Sihirbazlar Musa’nın Rabbine iman etmişler. Artık Rabb (hüküm koyucu) olarak Hz. Musa’nın Rabbine tabi olacaklarını ilan ediyorlar. Tabii bu çok basit bir tercih değil. Ve arkasından Firavun’un tehdit dolu sözleri geliyor;

''Andolsun sizin ellerinizi ve ayaklarınızı çaprazlama keseceğim, topunuzu asacağım." (Taha–71)

Bu ölüm tehdidi sihirbazlarda pek de korkuya sebebiyet vermemiş gibi görünüyor.

"Çünkü onlar, öteki dünyanın varlığından bütün kalpleriyle emindirler.’’ (Bakara–4)

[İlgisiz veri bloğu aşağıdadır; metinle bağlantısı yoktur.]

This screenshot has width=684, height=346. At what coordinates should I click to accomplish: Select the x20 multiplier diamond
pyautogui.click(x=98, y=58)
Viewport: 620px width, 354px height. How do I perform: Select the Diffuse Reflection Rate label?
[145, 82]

Burada takva kavramının ahiretle ilişkisi çok güzel bir örnekle ortaya konulmuş. Sihirbazlar öteki dünyanın varlığına tam bir teslimiyetle inandıkları için Firavun’un tehditleri sihirbazlar üzerinde pek bir etki göstermiyor. Onlar daha çok öteki dünyadaki sonları ile ilgili bir endişe taşıyorlar. Yani Allah'tan asıl Rablerine inananların ilki oldukları için kendilerini affetmesini diliyorlar. Bu noktada Firavun'a da bir çift sözleri var, diyorlar ki;

"Sen, yalnızca bu dünya hayatında hükmünü yürütebilirsin. Gerçekten biz Rabbimize iman ettik; günahlarımızı ve sihir dolayısıyla bizi kendisine karşı zorlayarak-sürüklediğin (suçumuzu) bağışlasın. Allah, daha hayırlıdır ve daha süreklidir." (Taha–72–73)

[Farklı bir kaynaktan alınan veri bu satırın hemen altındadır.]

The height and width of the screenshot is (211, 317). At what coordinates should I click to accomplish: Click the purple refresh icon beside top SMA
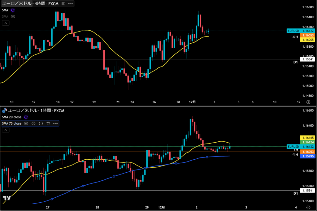[13, 10]
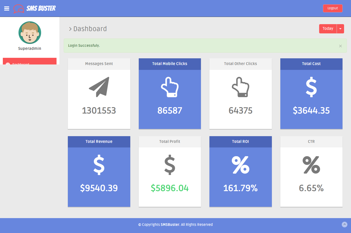
Task: Click the Superadmin avatar picture
Action: coord(30,33)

Firavun'a hükmünün dünya hayatı için geçerli olduğunu söylüyorlar ve kendilerine yöneltilen tehditlerden korkmayarak yapmaları gereken davranışı da sergiliyorlar. Rablerinin karşısında sorguya çekilecekleri güne hazırlık yapıyorlar, zira o günün varlığına ölümü göze alma pahasına kalpten inanmışlar. Yaşanılan dönem itibari ile bu takva sahibi müminler Peygamberleri olan Hz. Musa’ya böyle bağlılık göstermişler ve onun Rabbine iman etmişler. Hz. Musa’nın iman ettiği Allah’ı yegâne Rabb (Hüküm koyucu) olarak kabul etmişlerdir. Peki, biz Müslümanlar karşılaştığımız bu ve benzeri olaylar karşısında Hz. Muhammed (S)’e aynı bağlılığı gösterebiliyor muyuz? Onun inandığı Allah’ı yegâne Rabb (Hüküm koyucu ) olarak kabul ediyor muyuz? Kabul ettiğimize dair birtakım işaretler hayatımızda müşahede edilebiliyor mu? Bu soruları kendilerini gayet iyi tanıyan kardeşlerimiz cevaplasınlar. Ama genel itibari ile şu anda bizlerin yaptığı şey, Mekke’deki Hanifler gibi sadece törensel bir din algılayışını hayata yansıtmamızdır. Öyle ki, mevcut otoriteye /sisteme / yönetime karşı gelen bir din/eleştiri anlayışına sahip değiliz. Şu bir gerçek ki, mevcut beşeri sistemler için kendi kendimize yerine getirdiğimiz gündelik ibadetler herhangi bir tehlike oluşturmuyor. Aynı şekilde Mekke’deki Hanifler için de müşriklerin putlarına tapmamalarına rağmen onlar içinde böyle bir tehlike söz konusu değildi. Çünkü mevcut sisteme karşı herhangi bir itirazları yoktu. Eğer Rabbimiz Haniflerin bu davranışını onaylamış olsaydı Hz. Peygamber'i (S) bu topluluğa uyarıcı olarak göndermezdi. Fakat Rabbimiz böyle bir din anlayışını kabul etmemiştir. Ve bizler için yaşam içerisinde tehlike oluşturmayan bu yüzdelikli din anlayışını da Rabbimiz kabul etmeyecektir. Peki, bu korkularımız, dünyaya bağlılığımız bizleri nasıl bir İslami anlayışın savunucuları konumuna dönüştürdü?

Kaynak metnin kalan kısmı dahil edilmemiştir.